Sunday, October 14, 2012

The Izzard Is the Best Part

Last night, one of my favorite stand-up comedians, Eddie Izzard, gave a performance in Boulder. A group of my friends (and, it seems, about half my office) were all in attendance. It was a good show... but unfortunately, not a great show.

The first time I ever saw Eddie Izzard was watching his special Dress to Kill. He's supernaturally funny in that. Tears streaming down your face, let up for a second because I can't breathe funny. I can watch that show (I bought it on DVD) and still laugh at it, even though I've seen it several times, even though I have the audio CD ripped and stored on my iPod (where it comes up regularly in the shuffle).

But it seems that Dress to Kill was his peak. I've watched some of his other concert DVDs. Glorious in particular is very, very good. When I saw him in person on his Sexie tour a few years back, though, I was... well, "disappointed" is not quite the right word. He still made me laugh. I still found him funnier than pretty much any other stand-up comedian. It just wasn't up to the impossibly high bar Eddie Izzard had set in my mind.

Last night's show in Boulder was another step down from there. His material this time out was much more heavily steeped in politics than any other set of his I've seen. And while he has always incorporated religion into his humor, it was much more about atheism than he's done before. It was so centered around the topic, in fact, that I couldn't help but compare it to Tim Minchin, who I saw last year and loved. And, unfortunately for Eddie Izzard, he doesn't quite stack up in that comparison.

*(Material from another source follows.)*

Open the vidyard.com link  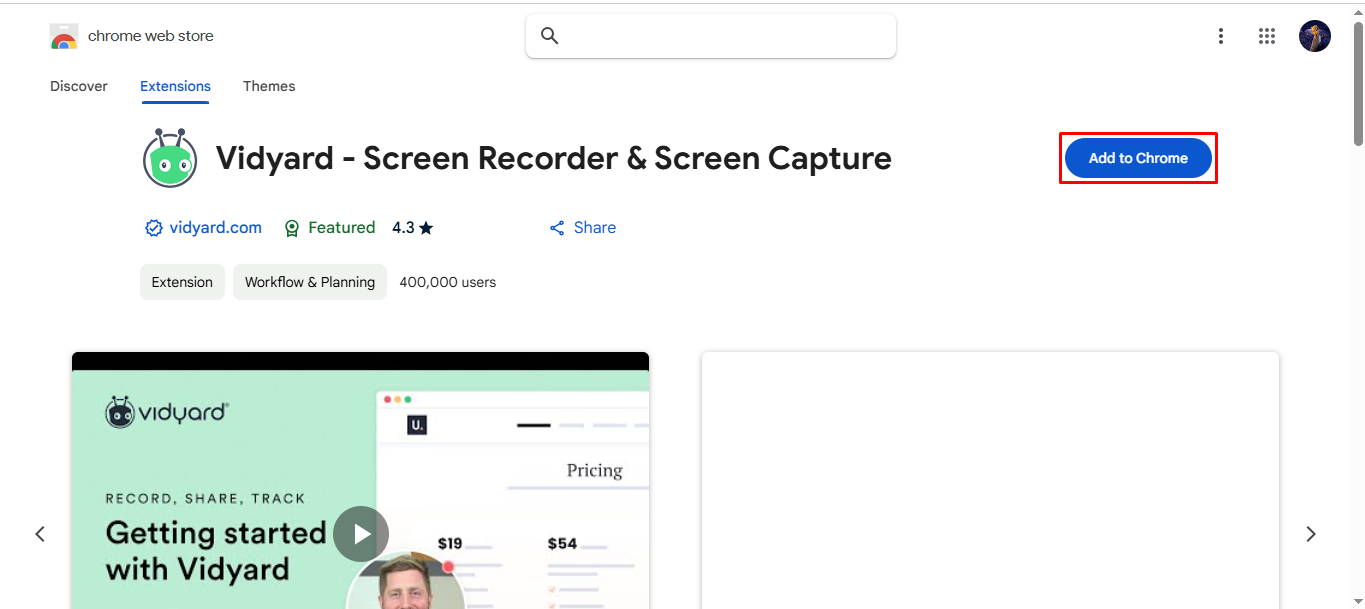click(x=215, y=228)
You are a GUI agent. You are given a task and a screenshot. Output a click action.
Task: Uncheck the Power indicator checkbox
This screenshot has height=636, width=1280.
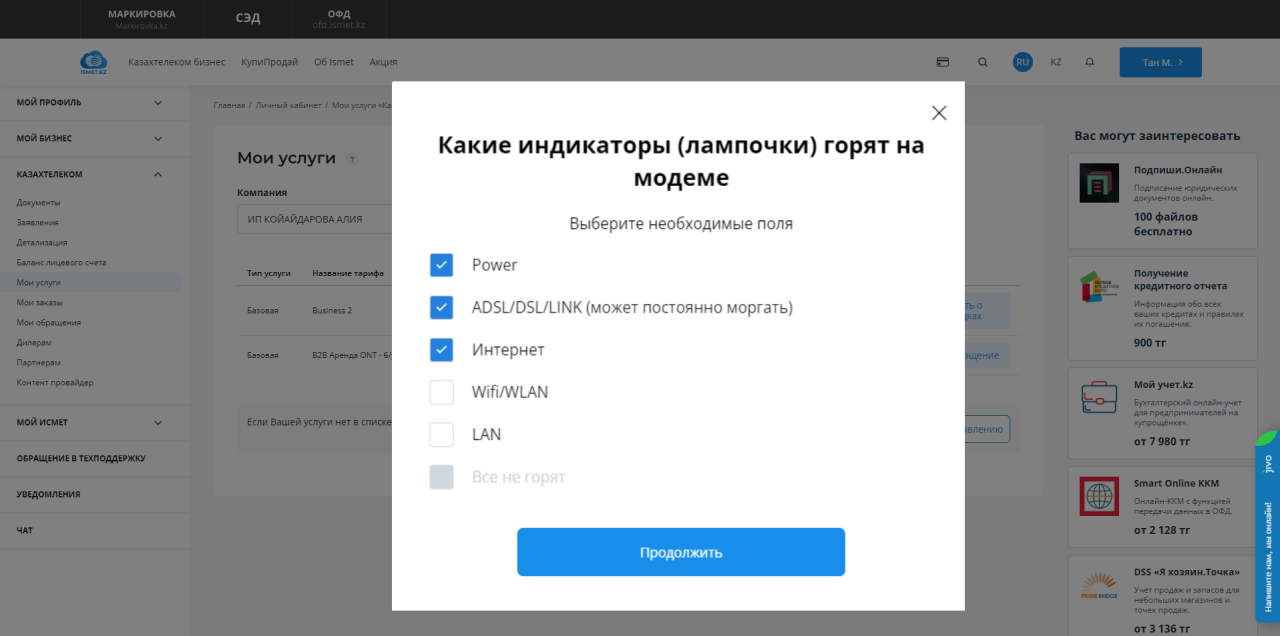pyautogui.click(x=442, y=265)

Izzard did a full 90 minutes, and when he drifted more into his own weird lens on the world, he was great. He had a hilarious bit on horse dressage, a great prolonged bit about Ancient Greece (specifically the language), and funny little asides about dyslexia and cat behavior. I would still say his material is better than many other stand-up comedians today. It's just not as inspired as the unbelievable material he had a decade ago.

This was a quite reasonably priced ticket, as concerts go, so I would overall call it a very fun night out. But if I'm giving it a grade, it would probably be a B. Nothing shameful in that, except that I used to see Eddie Izzard as an A+.